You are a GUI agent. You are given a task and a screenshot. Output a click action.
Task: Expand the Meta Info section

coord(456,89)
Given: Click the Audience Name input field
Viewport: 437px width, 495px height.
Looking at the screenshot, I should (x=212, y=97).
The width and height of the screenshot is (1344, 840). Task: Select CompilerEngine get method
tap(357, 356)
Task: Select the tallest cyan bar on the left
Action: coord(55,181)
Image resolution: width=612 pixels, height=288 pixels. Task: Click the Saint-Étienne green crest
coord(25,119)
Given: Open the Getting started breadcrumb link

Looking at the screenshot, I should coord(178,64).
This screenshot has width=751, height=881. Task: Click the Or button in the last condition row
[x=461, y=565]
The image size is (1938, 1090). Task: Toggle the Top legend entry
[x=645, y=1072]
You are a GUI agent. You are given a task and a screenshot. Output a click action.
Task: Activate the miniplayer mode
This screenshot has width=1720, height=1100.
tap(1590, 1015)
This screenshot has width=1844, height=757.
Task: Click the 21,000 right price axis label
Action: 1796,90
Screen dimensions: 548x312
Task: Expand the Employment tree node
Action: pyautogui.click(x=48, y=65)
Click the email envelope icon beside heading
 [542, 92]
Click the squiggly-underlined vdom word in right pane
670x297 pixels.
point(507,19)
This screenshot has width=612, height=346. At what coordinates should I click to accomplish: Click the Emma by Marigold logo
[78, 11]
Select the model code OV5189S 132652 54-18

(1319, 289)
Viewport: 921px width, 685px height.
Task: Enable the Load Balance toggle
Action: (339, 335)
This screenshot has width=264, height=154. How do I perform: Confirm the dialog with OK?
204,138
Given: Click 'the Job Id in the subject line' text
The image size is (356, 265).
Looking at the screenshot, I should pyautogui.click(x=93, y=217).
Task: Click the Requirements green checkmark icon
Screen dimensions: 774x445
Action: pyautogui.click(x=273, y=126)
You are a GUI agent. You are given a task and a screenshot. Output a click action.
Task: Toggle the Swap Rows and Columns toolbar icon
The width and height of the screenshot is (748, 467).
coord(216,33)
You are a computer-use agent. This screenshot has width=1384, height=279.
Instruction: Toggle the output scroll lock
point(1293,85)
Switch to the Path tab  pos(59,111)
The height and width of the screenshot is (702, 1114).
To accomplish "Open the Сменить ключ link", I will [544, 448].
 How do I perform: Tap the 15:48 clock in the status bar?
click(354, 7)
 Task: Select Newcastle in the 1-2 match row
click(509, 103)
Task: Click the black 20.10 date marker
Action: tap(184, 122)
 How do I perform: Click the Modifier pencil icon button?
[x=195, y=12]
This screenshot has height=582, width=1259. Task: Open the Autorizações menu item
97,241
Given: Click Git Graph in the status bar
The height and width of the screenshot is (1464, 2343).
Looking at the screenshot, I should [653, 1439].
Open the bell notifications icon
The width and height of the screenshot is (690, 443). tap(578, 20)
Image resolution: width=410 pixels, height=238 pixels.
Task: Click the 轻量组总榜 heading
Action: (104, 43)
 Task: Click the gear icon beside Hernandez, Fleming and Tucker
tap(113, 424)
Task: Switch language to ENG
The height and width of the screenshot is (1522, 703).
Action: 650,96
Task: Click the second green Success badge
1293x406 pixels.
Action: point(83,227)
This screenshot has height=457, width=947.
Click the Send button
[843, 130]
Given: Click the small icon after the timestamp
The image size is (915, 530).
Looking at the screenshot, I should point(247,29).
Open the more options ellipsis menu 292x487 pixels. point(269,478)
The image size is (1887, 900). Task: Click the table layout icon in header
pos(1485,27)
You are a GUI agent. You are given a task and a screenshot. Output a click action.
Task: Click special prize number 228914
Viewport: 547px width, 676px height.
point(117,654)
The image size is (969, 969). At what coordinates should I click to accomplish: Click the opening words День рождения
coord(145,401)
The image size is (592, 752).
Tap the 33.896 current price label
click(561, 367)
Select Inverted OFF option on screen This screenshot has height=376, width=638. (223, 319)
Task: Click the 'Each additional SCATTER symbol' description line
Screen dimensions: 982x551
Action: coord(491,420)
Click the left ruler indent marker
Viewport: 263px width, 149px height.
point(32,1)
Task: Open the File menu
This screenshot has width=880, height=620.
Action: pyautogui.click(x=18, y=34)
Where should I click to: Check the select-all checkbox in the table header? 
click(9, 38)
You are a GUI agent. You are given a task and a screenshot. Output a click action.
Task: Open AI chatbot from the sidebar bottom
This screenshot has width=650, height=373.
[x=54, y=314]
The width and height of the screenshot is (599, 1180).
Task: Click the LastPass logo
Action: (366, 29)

**WHAT YOU HAVE TO DO:**
Change "click action" to "tap action" throughout the entries above, keeping everything else the same.

**OUTPUT BELOW:**
You are a GUI agent. You are given a task and a screenshot. Output a tap action.
Task: Expand the Meta Info section

coord(456,89)
Given: Click the Audience Name input field
Viewport: 437px width, 495px height.
Looking at the screenshot, I should (x=212, y=97).
The width and height of the screenshot is (1344, 840). Task: Select CompilerEngine get method
tap(357, 356)
Task: Select the tallest cyan bar on the left
Action: coord(55,181)
Image resolution: width=612 pixels, height=288 pixels. Task: Click the Saint-Étienne green crest
coord(25,119)
Given: Open the Getting started breadcrumb link

Looking at the screenshot, I should coord(178,64).
This screenshot has width=751, height=881. Task: Click the Or button in the last condition row
[x=461, y=565]
The image size is (1938, 1090). Task: Toggle the Top legend entry
[x=645, y=1072]
You are a GUI agent. You are given a task and a screenshot. Output a tap action.
Task: Activate the miniplayer mode
This screenshot has width=1720, height=1100.
tap(1590, 1015)
This screenshot has width=1844, height=757.
Task: Click the 21,000 right price axis label
Action: 1796,90
Screen dimensions: 548x312
Task: Expand the Employment tree node
Action: pyautogui.click(x=48, y=65)
Click the email envelope icon beside heading
 [542, 92]
Click the squiggly-underlined vdom word in right pane
670x297 pixels.
point(507,19)
This screenshot has width=612, height=346. At what coordinates should I click to accomplish: Click the Emma by Marigold logo
[78, 11]
Select the model code OV5189S 132652 54-18

(1319, 289)
Viewport: 921px width, 685px height.
Task: Enable the Load Balance toggle
Action: (339, 335)
This screenshot has width=264, height=154. How do I perform: Confirm the dialog with OK?
204,138
Given: Click 'the Job Id in the subject line' text
The image size is (356, 265).
Looking at the screenshot, I should pyautogui.click(x=93, y=217).
Task: Click the Requirements green checkmark icon
Screen dimensions: 774x445
Action: pyautogui.click(x=273, y=126)
You are a GUI agent. You are given a task and a screenshot. Output a tap action.
Task: Toggle the Swap Rows and Columns toolbar icon
The width and height of the screenshot is (748, 467).
coord(216,33)
You are a computer-use agent. This screenshot has width=1384, height=279.
Instruction: Toggle the output scroll lock
point(1293,85)
Switch to the Path tab  pos(59,111)
The height and width of the screenshot is (702, 1114).
To accomplish "Open the Сменить ключ link", I will [544, 448].
 How do I perform: Tap the 15:48 clock in the status bar?
click(354, 7)
 Task: Select Newcastle in the 1-2 match row
click(509, 103)
Task: Click the black 20.10 date marker
Action: tap(184, 122)
 How do I perform: Click the Modifier pencil icon button?
[x=195, y=12]
This screenshot has height=582, width=1259. Task: Open the Autorizações menu item
97,241
Given: Click Git Graph in the status bar
The height and width of the screenshot is (1464, 2343).
Looking at the screenshot, I should [653, 1439].
Open the bell notifications icon
The width and height of the screenshot is (690, 443). tap(578, 20)
Image resolution: width=410 pixels, height=238 pixels.
Task: Click the 轻量组总榜 heading
Action: (104, 43)
 Task: Click the gear icon beside Hernandez, Fleming and Tucker
tap(113, 424)
Task: Switch language to ENG
The height and width of the screenshot is (1522, 703).
Action: 650,96
Task: Click the second green Success badge
1293x406 pixels.
Action: point(83,227)
This screenshot has height=457, width=947.
Click the Send button
[843, 130]
Given: Click the small icon after the timestamp
The image size is (915, 530).
Looking at the screenshot, I should point(247,29).
Open the more options ellipsis menu 292x487 pixels. point(269,478)
The image size is (1887, 900). Task: Click the table layout icon in header
pos(1485,27)
You are a GUI agent. You are given a task and a screenshot. Output a tap action.
Task: Click special prize number 228914
Viewport: 547px width, 676px height.
point(117,654)
The image size is (969, 969). At what coordinates should I click to accomplish: Click the opening words День рождения
coord(145,401)
The image size is (592, 752).
Tap the 33.896 current price label
click(561, 367)
Select Inverted OFF option on screen This screenshot has height=376, width=638. (223, 319)
Task: Click the 'Each additional SCATTER symbol' description line
Screen dimensions: 982x551
Action: coord(491,420)
Click the left ruler indent marker
Viewport: 263px width, 149px height.
point(32,1)
Task: Open the File menu
This screenshot has width=880, height=620.
Action: pyautogui.click(x=18, y=34)
Where should I click to: Check the select-all checkbox in the table header? 
click(9, 38)
You are a GUI agent. You are given a task and a screenshot. Output a tap action.
Task: Open AI chatbot from the sidebar bottom
This screenshot has width=650, height=373.
[x=54, y=314]
The width and height of the screenshot is (599, 1180).
Task: Click the LastPass logo
Action: (366, 29)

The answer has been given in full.